Joy Ride

by Robert

I was recently urged to search my way-way-back B&W archive for an image of a long ago departed local Newburyport character, Duncan Chase. He was the local drunk who had an acute fondness for loudly proclaiming to all passerby that he was “a cool, cool cat from New York City” and that he “walked the line…yeoahhhh”. Many afternoons he could be found slumbering in sunlight-warm doorways and sharing that warmth with an empty whiskey pint right next to him.

But that’s not what I want to talk about here. While searching the way-way back archive, I stumbled across a couple of B&W negatives that are of major significance for me. The one below, Joy Ride, is on my top ten, all time life time list. I have a silver gelatin, split toned, selenium print of it on my wall as I post this. I fondly remember making the print back in Newburport, and I recall how amazed I was that I finally learned the nuance of split toning. The print has been on my wall almost everywhere I’ve lived since I made it.

So what’s so cool about it? To start with, it’s a seriously gorgeous print. But the image itself is one that can walk and chew gum at the same time. Back when I exposed the film for this image, a friend lent me a real short focal length Nikon lens. I was using a Nikkormat then, and I was enamored by images from short focal length lenses. In previous posts, I’ve talked about the importance of Salisbury Beach for me. Joy Ride was taken at Salisbury Beach at the end of the summer season, a day or two before workers folded everything up for the winter. Even at the time of exposure, I knew I had a winner. It wasn’t until later, much later (like years later) that I fully grasped the graphic impact of the designs on the cars, the punctuation of the light bulbs, and how the white lazy clouds are layered onto the sky, yet behind the ride itself.
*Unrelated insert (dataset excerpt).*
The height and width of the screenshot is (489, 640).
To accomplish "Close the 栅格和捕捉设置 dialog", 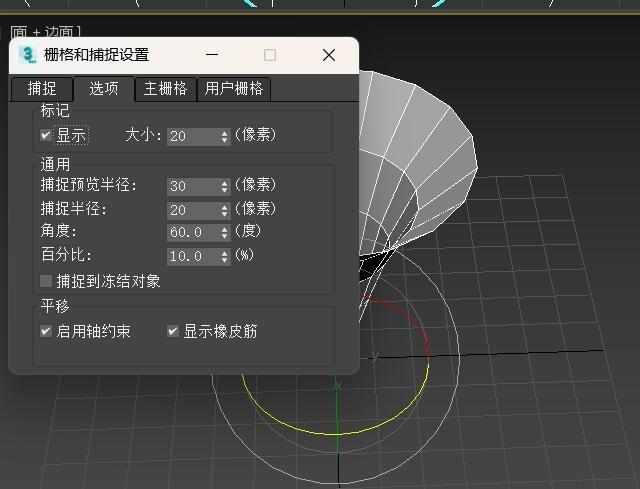I will [x=328, y=55].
Mine is a small print, nine inches wide. After twenty-five years, a print may be labeled as a vintage silver gelatin print (VSGP in galleryspeak). Joy Ride is now in that club; after nearly forty years, time’s patina has washed over my Portriga Rapid Afga paper print with a gloved hand, gently burnishing it with a soft blush of autumnal mellowness. (Do I sound like I miss wet process printing and the darkroom? Yar, you betcha!) Sure, I know how to replicate split toning in Photoshop, and sure I wanted you to see what my little print looks like; but trust me on this one, digital can’t come close to what time has meticulously rendered without bytes, without digital tools, brushes or filters. Without asking it, time has done its job on my print of Joy Ride like it has etched the lines and wrinkles on my face. Ever since Nicéphore Niépce, everyone has agreed that, if nothing else, photography is about time.